The Oerken Leaves
by Thomas Clayton Booher
Part 1 of The Whole Creation Groans trilogy
Published 2008 by Tome Publishing, 292 pages
Genre: Christian sci-fi/fantasy, middle grade and up, ideal for read-aloud
John Eaton is a 13-year-old boy who lives in North Carolina near an abandoned farm, Griffin Farm. John is curious and feels moved to investigate after his father mentions mysterious disappearances of yesteryear at Griffin Farm.
A hundred years earlier, a family of four vanished from Griffin Farm. There were some very mysterious circumstances–we learn that they involved crystal-encased oak leaves and a huge oak tree that’s here one day and gone the next.
Also investigating is Brutus Malroye, the school bully, whose relatives actually lived on Griffin Farm for a time after the disappearances. It turns out that Brutus is aware of and wants to go to the paradise-like place reachable somehow from Griffin Farm. Experimenting with crystal-encased oak leaves, he manages to get himself there.

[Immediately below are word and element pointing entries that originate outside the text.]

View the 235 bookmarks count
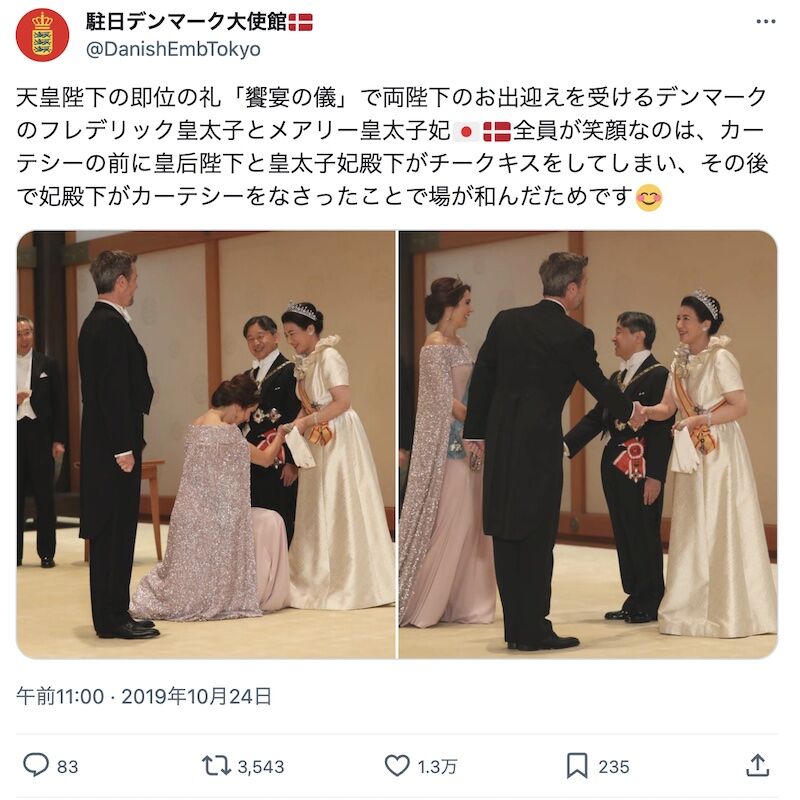This screenshot has height=800, width=800. (613, 766)
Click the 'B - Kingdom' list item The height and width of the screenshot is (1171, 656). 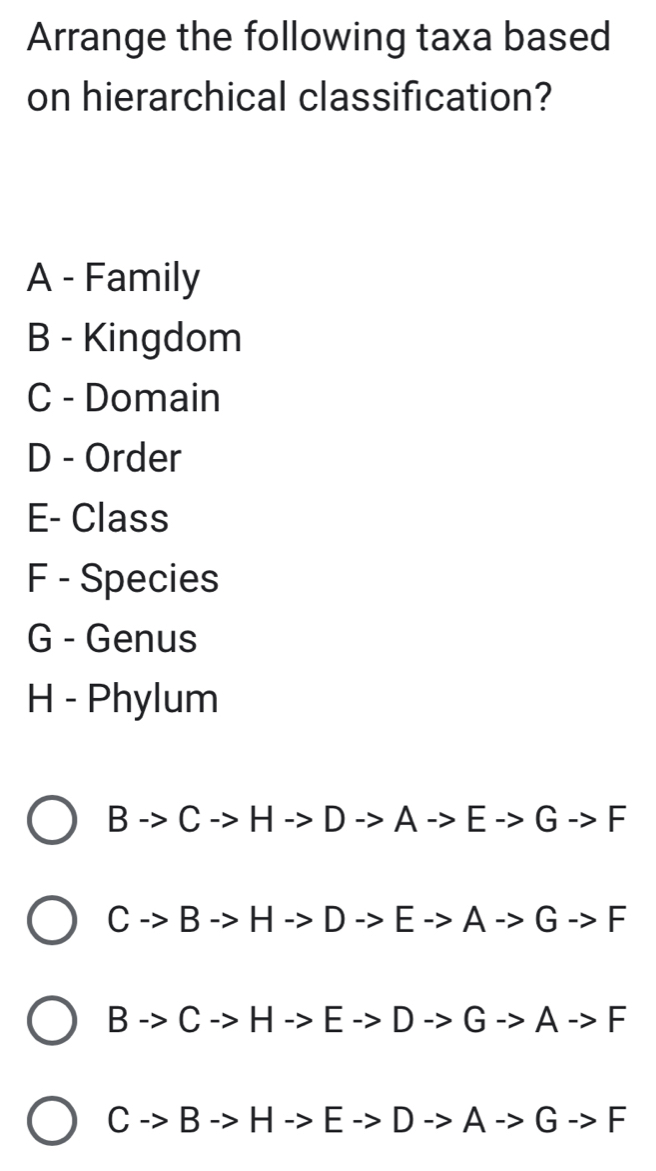click(x=136, y=338)
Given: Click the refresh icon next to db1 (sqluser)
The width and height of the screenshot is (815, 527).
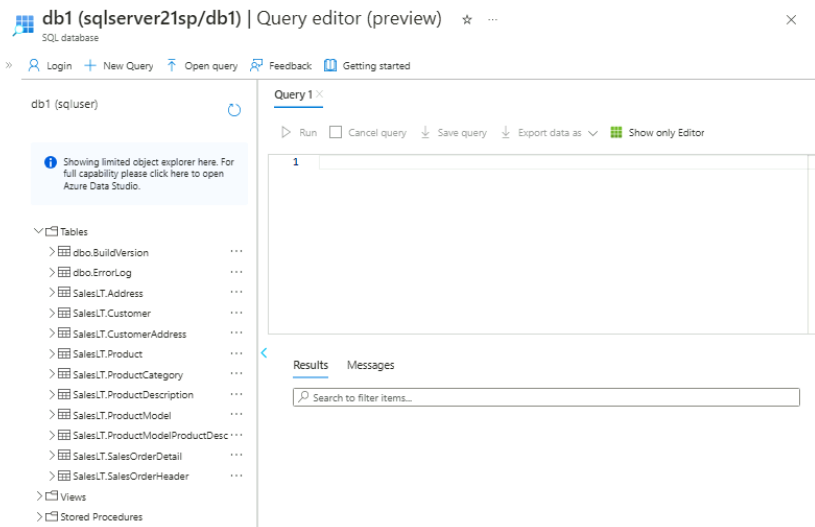Looking at the screenshot, I should point(235,110).
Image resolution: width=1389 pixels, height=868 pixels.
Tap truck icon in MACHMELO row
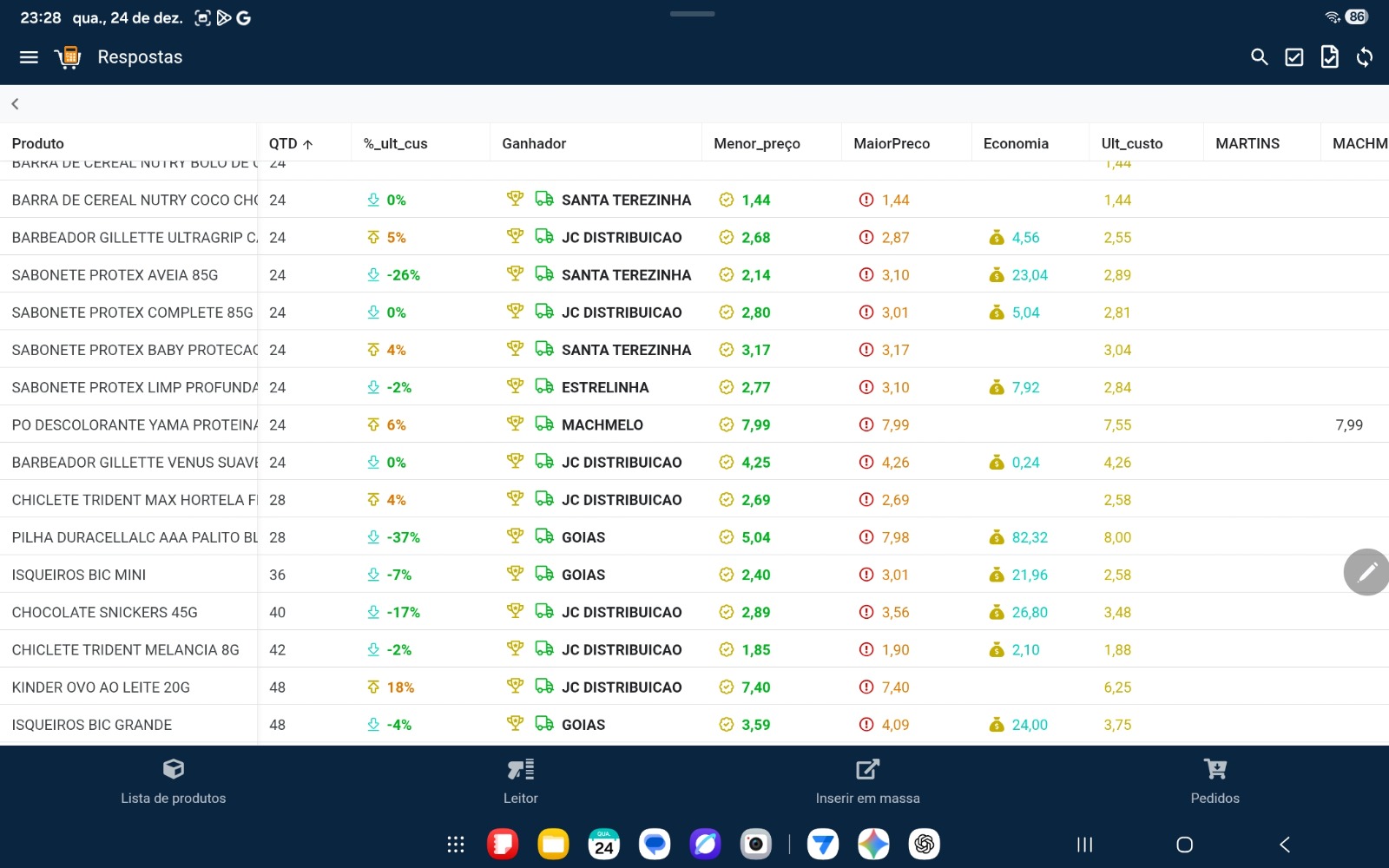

It’s a planet called Eskathoer, out there in the universe where individuals can planet-hop using gateways that are actually oak (“oerken”) trees. But access to the dark planet, Earth, is forbidden.
Eskathoer isn’t a fallen world. Its inhabitants are trusting and sweet, and they aren’t ready for Brutus. So they call for John and his two siblings to help them persuade Brutus to leave. John and his siblings agree to help.
As the story goes on, the task looks more and more difficult. How will John, Josie, and Matt get Brutus to stop spoiling Eskathoer and come home? And how will the Lord of creation save Eskathoer? In fact, since this book is part of a trilogy, the problem isn’t resolved at the end of this book.
What do I think?
This book has a classic, slow-paced feel, especially at the beginning. So it’s not particularly fashionable. But I like classics, don’t you?
Multiple characters are well-drawn and are given distinctive voices. Booher excels in this area.
There are lots of fun details about Eskathoer, which has a lot of parallels to earth. Instead of traffic lights, there are manned traffic baskets. Popcorn is unknown. People live to be hundreds of years old (except for Brutus who seems to be aging fast). Brutus provokes people to argue with each other, and they clearly aren’t any good at it. The fantasy world is refreshingly original.
The story does have a few flaws. For example, the author doesn’t develop Brutus’ motivation for wanting to leave Earth while a child, leaving me wondering whether Brutus’ family was hard to get along with. Also, the prologue puzzled me a bit. These flaws are quite outweighed by strengths, however.
Booher writes a tale particularly engaging for children in a read-aloud setting. Unlike some others of the same genre, this book has a fairly upbeat mood. Violence is absent. Families comfortable with the level of magic found in the Narnia tales will enjoy this book, which clearly has a lot to teach about recognizing our sinful natures.